• _PAGE EXCERPT_:

Content starts

2. The securityadmin script authenticates via the transport (cluster) port via mutual TLS

How does a script that needs to set up security keep from locking itself out? How can it work securely without an existing security config?

OpenSearch cleverly sidesteps these potential problems by:

  • Logging in via the transport port instead of the HTTP API.

  • Using auth settings that live directly in the main opensearch.yml instead of within the security config files. Specifically, these settings:

  • plugins.security.authcz.admin_dn: Controls which distinguished names (DN) are considered admins. The security admin script must present a certificate matching one of the DNs, otherwise it will be rejected by the cluster. These DNs can't overlap with DNs defined in plugins.security.nodes_dn ; OpenSearch will reject the connection as insecure if you try to use the same certs for both.

  • plugins.security.nodes_dn: Controls which distinguished names (DN) are considered part of the cluster. The cluster will only allow nodes that present certificates matching these DNs to join the cluster.

Troubleshooting in the "Real World"

You're probably not going to run the security demo in production. Since the docs don't cover much beyond that, there's a period of trial and error. Luckily, the OpenSearch APIs are very good about producing helpful error messages. Here's a few problems I had, along with their solutions:

1. Using the node certificate instead of admin

apply-security-admin.sh is the wrapper script I shared above. Here's a what happens when you try to run it with a node certificate:

[root@opensearch-α ~]# ./apply-security-admin.sh
WARNING: nor OPENSEARCH_JAVA_HOME nor JAVA_HOME is set, will use /usr/bin/java
Security Admin v7
Will connect to opensearch.service.rl:9200 ... done
Connected as "[email protected]"
ERR: "[email protected]" is not an admin user
Seems you use a node certificate. This is not permitted, you have to use a client certificate and register it as admin_dn in opensearch.yml

According to the error messages, this used to be allowed, but recent versions of OpenSearch don't let you use the same certs for node and admin operations.

You can verify the distinguished name using openssl or any number of tools. I prefer using the gnutls utility, certtool:

[root@opensearch-α ~]# cat /etc/ssl/certs/node.crt | certtool -i | grep "Subject:"
        Subject: CN=node@opensearch-a.host.rl

2. Private Key format for OpenSearch must be pkcs8

As a java application, OpenSearch allows the use of Java keystore for PKI. However, the developers were nice enough to support the more common PEM certificate formats as well. But the private key format needs to be pkcs8 instead of the more common sec1 format.

Content ends

• _DATASET_:
Content starts

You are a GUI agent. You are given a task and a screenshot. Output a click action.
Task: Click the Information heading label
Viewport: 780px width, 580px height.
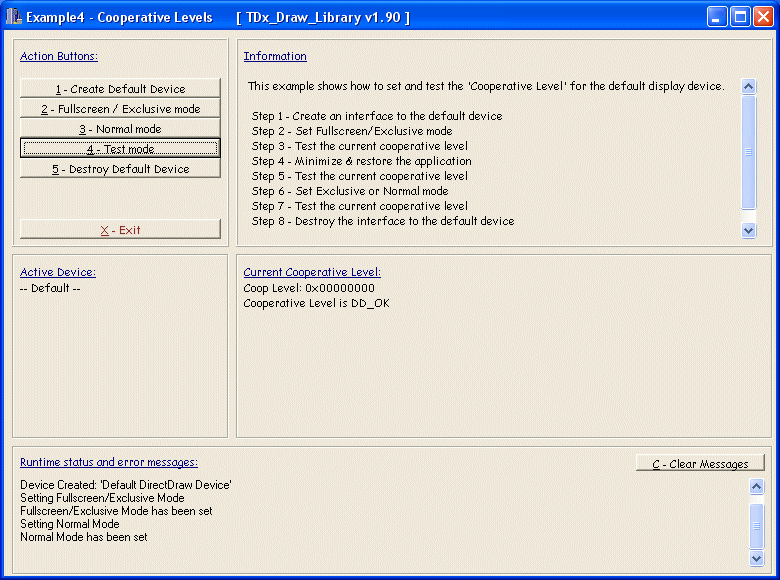[275, 56]
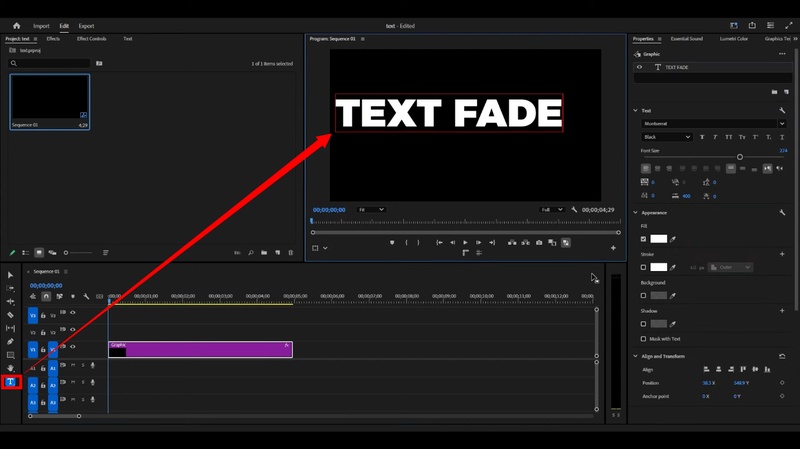Disable the Fill checkbox
The height and width of the screenshot is (449, 800).
click(x=643, y=239)
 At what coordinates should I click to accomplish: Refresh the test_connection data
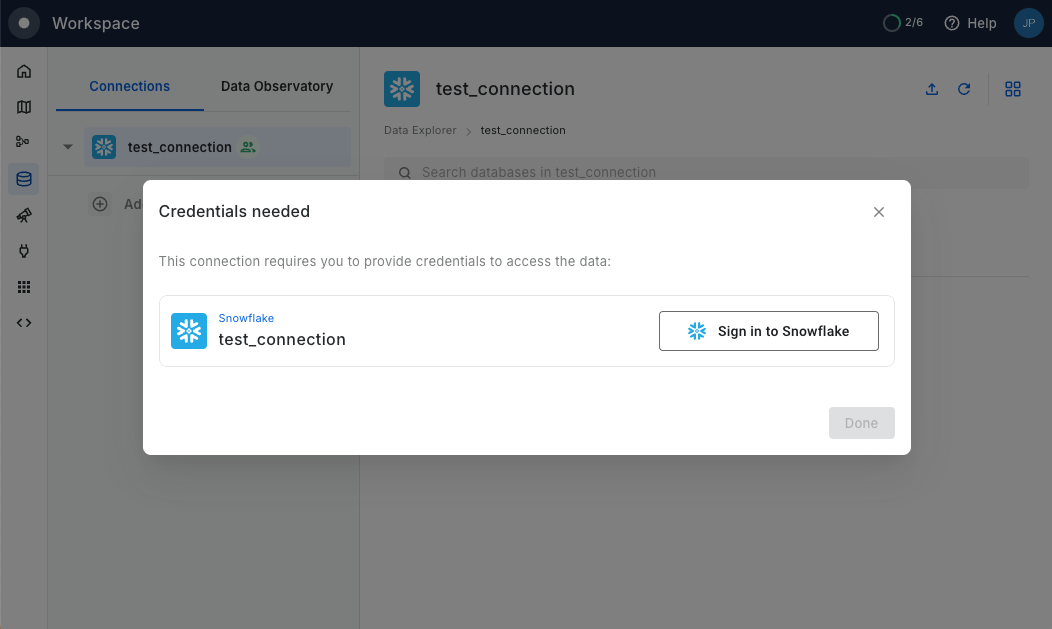(x=964, y=89)
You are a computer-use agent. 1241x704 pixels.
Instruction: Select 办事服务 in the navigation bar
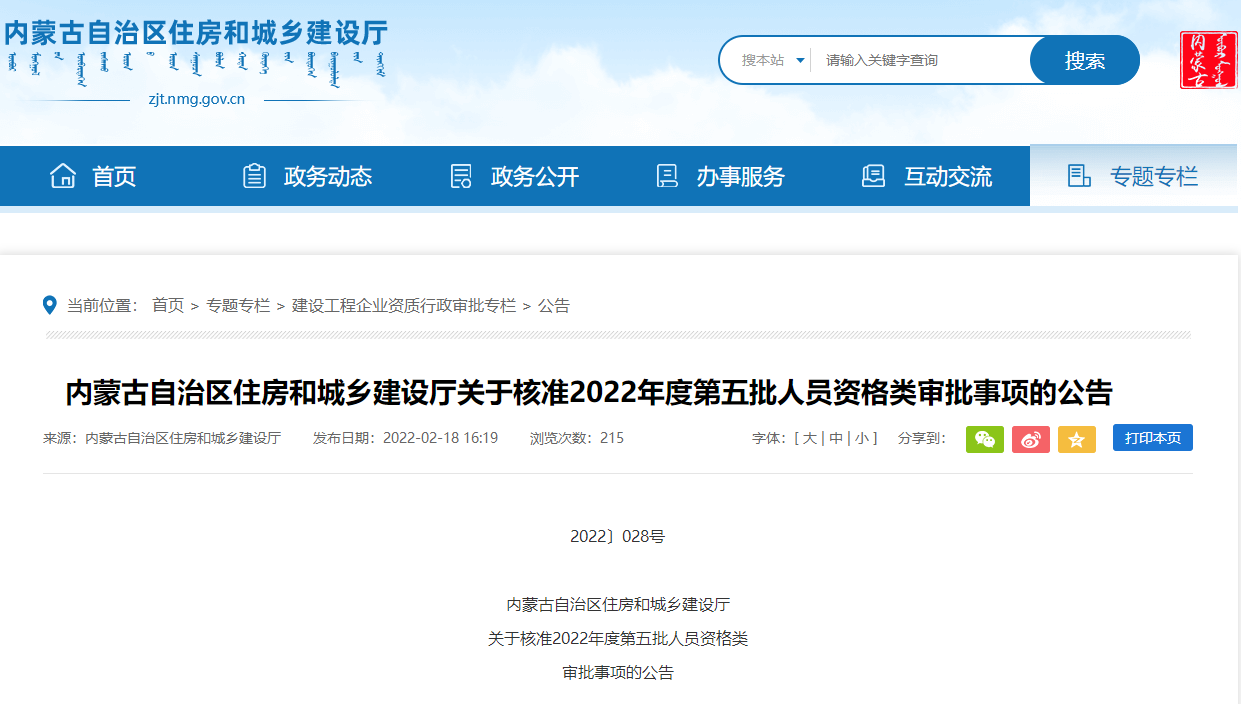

Content ends

• _ACTION ITEM 1_: In the OpenSearch security excerpt, which two settings in opensearch.yml does the securityadmin script rely on for authentication?
• _ACTION ITEM 2_: Revise the OpenSearch security excerpt by rewriting everything from "1. Using the" down to "and admin operations." with "wrapper script" replaced by "helper script".
• _ACTION ITEM 3_: Please pick up the OpenSearch security excerpt at the point where it stops and continue it.

• _RESPONSE 1_: plugins.security.authcz.admin_dn and plugins.security.nodes_dn

• _RESPONSE 2_:
1. Using the node certificate instead of admin

apply-security-admin.sh is the helper script I shared above. Here's a what happens when you try to run it with a node certificate:

[root@opensearch-α ~]# ./apply-security-admin.sh
WARNING: nor OPENSEARCH_JAVA_HOME nor JAVA_HOME is set, will use /usr/bin/java
Security Admin v7
Will connect to opensearch.service.rl:9200 ... done
Connected as "[email protected]"
ERR: "[email protected]" is not an admin user
Seems you use a node certificate. This is not permitted, you have to use a client certificate and register it as admin_dn in opensearch.yml

According to the error messages, this used to be allowed, but recent versions of OpenSearch don't let you use the same certs for node and admin operations.

• _RESPONSE 3_:
What does success look like?

Once everything is working, the cluster will form. You should see log lines similar to

.98.61}{172.19.98.61:9300}{dimr}{shard_indexing_pressure_enabled=true} elect leader, {opensearch-a.host.rl}{lSsEWeGyTY-xjphhPy0Emg}{hAFesxHIQ7WxBAw6qzX7
EQ}{172.19.98.60}{172.19.98.60:9300}{dimr}{shard_indexing_pressure_enabled=true} elect leader, _BECOME_CLUSTER_MANAGER_TASK_, _FINISH_ELECTION_], term:
13, version: 200, delta: cluster-manager node changed {previous [], current [{opensearch-a.host.rl}{lSsEWeGyTY-xjphhPy0Emg}{hAFesxHIQ7WxBAw6qzX7EQ}{172.
19.98.60}{172.19.98.60:9300}{dimr}{shard_indexing_pressure_enabled=true}]}

At which point, you should be able to access the cluster via its HTTP REST API:

curl -u ${PW} https://opensearch.service.rl:9200/_cat/nodes
172.19.98.60 47 85 1 0.11 0.08 0.03 dimr cluster_manager,data,ingest,remote_cluster_client - opensearch-a.host.rl
172.19.98.61 26 82 2 0.20 0.11 0.03 dimr cluster_manager,data,ingest,remote_cluster_client * opensearch-b.host.rl
172.19.98.62 15 86 4 0.01 0.02 0.00 dimr cluster_manager,data,ingest,remote_cluster_client - opensearch-c.host.rl

Conclusions

So, was my decision to avoid Kubernetes and try to figure out OpenSearch security plugins in a more familiar, VM-based environment a good one? Well...yes and no.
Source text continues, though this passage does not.